§ DATASET EXCERPTS
────

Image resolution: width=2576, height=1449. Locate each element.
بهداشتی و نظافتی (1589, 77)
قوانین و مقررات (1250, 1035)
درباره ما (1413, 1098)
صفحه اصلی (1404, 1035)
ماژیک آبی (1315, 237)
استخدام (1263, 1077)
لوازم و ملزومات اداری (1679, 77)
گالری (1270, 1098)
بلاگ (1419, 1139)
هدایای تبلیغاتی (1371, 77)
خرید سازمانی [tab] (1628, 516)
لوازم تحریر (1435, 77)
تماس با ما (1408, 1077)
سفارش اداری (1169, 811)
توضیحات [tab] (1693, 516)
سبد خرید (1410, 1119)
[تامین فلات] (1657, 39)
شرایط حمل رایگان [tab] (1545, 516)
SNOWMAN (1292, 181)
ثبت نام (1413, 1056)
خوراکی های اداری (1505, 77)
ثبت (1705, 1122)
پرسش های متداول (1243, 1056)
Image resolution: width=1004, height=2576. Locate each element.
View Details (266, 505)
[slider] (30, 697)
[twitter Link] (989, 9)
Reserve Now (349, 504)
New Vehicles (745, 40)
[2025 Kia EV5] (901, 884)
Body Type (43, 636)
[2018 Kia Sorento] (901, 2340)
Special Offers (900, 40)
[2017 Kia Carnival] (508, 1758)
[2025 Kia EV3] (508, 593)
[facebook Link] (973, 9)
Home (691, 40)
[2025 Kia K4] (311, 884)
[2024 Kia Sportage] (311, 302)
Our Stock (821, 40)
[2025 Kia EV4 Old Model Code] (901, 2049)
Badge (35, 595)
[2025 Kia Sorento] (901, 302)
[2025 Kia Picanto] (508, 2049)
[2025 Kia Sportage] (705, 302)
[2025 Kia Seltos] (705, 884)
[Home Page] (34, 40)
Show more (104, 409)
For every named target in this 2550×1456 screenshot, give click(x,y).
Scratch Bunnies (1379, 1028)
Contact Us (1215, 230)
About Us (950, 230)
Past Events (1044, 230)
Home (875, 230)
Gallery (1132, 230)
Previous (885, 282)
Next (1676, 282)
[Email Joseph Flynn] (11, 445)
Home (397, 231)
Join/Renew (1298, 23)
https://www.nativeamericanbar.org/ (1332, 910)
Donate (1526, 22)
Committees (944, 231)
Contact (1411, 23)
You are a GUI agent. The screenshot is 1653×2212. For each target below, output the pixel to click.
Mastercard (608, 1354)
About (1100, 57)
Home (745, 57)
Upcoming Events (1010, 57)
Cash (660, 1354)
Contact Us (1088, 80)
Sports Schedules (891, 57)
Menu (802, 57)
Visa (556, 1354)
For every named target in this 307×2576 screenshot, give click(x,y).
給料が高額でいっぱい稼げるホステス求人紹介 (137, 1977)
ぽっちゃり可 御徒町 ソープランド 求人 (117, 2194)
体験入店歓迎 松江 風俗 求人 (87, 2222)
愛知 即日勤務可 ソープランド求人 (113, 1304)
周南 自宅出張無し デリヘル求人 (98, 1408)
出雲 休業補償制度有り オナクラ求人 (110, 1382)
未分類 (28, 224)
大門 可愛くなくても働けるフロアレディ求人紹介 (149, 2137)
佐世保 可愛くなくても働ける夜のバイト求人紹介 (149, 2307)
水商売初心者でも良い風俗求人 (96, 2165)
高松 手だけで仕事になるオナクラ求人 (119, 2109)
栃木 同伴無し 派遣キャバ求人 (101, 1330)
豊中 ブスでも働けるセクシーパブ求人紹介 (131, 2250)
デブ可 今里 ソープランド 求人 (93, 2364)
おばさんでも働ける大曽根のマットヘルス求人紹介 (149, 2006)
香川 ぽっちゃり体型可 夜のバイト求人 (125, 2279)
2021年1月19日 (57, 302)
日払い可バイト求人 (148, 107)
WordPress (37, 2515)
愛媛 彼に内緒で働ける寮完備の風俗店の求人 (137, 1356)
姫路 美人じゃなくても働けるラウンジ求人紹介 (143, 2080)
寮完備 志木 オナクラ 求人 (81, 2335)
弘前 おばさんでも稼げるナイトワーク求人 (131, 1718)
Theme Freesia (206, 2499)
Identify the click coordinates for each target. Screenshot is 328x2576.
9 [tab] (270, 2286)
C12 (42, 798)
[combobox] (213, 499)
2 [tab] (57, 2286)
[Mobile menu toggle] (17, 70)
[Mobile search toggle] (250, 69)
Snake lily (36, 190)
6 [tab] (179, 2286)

────

§ WORK ORDER
Find where the line with "Donate (1526, 22)" sits in the material above, then copy exactly from it through the line with "Contact Us (1088, 80)". Add no other line.

§ REPLY TO THE EXERCISE
Donate (1526, 22)
Committees (944, 231)
Contact (1411, 23)
You are a GUI agent. The screenshot is 1653×2212. For each target below, output the pixel to click.
Mastercard (608, 1354)
About (1100, 57)
Home (745, 57)
Upcoming Events (1010, 57)
Cash (660, 1354)
Contact Us (1088, 80)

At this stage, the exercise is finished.